══ EXERCISE MATERIAL

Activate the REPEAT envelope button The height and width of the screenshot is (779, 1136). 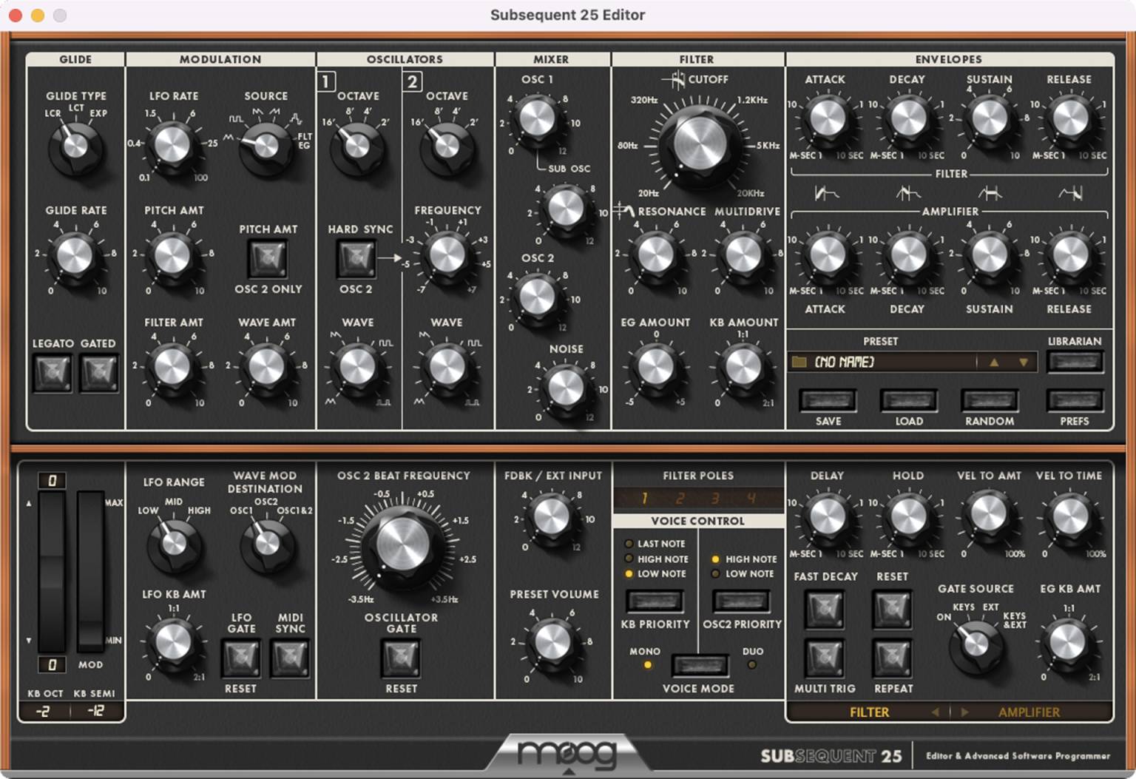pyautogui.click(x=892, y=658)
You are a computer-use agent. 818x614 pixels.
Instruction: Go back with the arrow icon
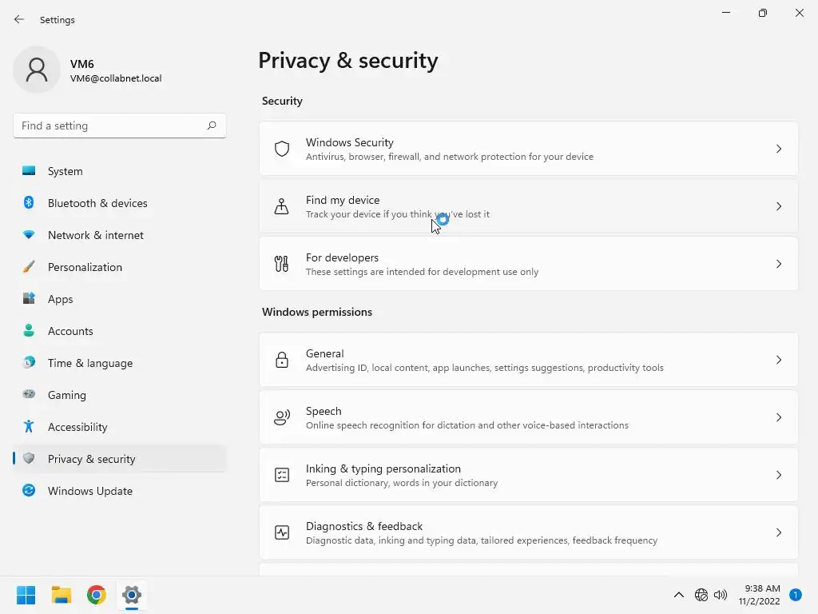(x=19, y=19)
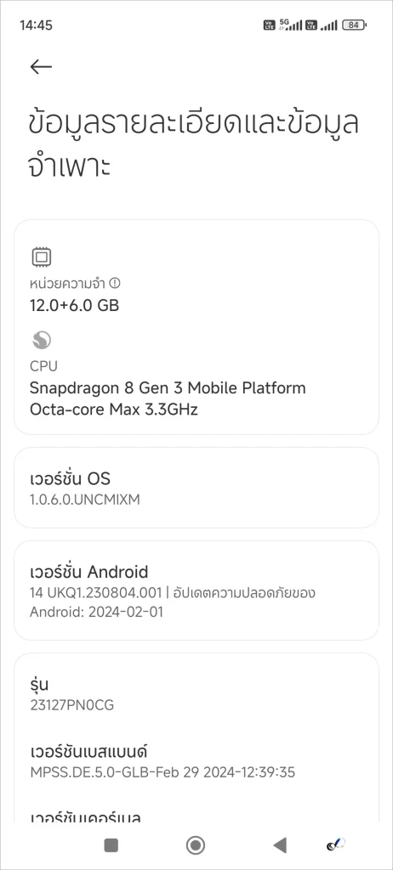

════
══ EXERCISE MATERIAL

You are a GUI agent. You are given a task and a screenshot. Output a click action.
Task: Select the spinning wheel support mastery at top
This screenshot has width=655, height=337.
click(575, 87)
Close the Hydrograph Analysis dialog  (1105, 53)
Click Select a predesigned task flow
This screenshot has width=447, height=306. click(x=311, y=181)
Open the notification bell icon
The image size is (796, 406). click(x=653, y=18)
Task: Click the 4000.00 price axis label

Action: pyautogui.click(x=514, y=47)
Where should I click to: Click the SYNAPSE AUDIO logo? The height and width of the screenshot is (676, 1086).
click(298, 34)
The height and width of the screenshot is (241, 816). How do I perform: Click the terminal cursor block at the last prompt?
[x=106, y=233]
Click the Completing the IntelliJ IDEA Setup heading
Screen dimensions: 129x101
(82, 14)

════

§ TASK DESCRIPTION:
For each line above that has the word "agent", add one to a tally, and report the final tally alone.

§ RESULT:
2